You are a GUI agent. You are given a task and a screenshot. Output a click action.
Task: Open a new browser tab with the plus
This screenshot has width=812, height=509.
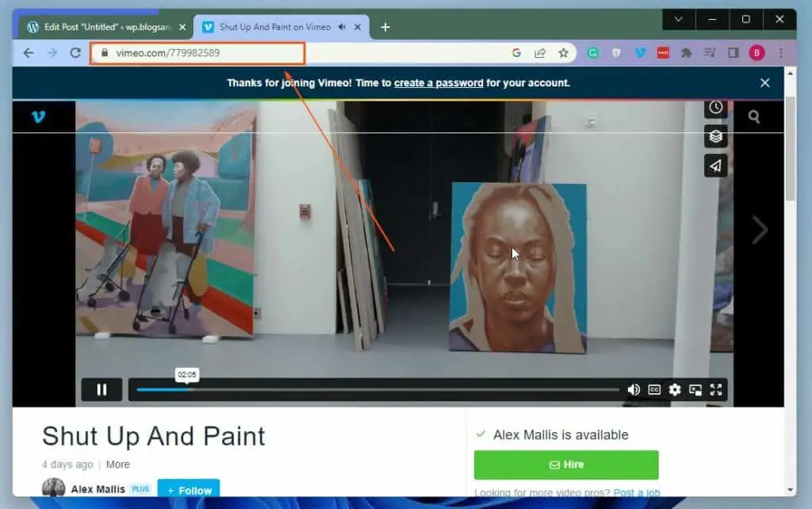(x=385, y=26)
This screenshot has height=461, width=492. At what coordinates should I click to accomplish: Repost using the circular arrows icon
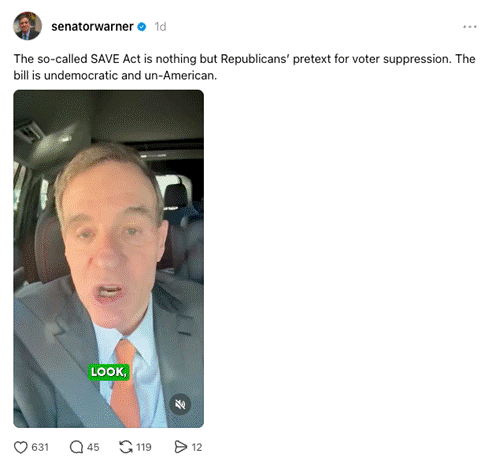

Problem to work on:
Please retype the material in full, exactly as it reads, apart from the images.

Response to the task:
You are a GUI agent. You are given a task and a screenshot. Output a click action.
Task: Open a new browser tab with the plus
This screenshot has width=812, height=509.
(x=385, y=26)
This screenshot has height=461, width=492. At what coordinates should I click to accomplish: Repost using the circular arrows icon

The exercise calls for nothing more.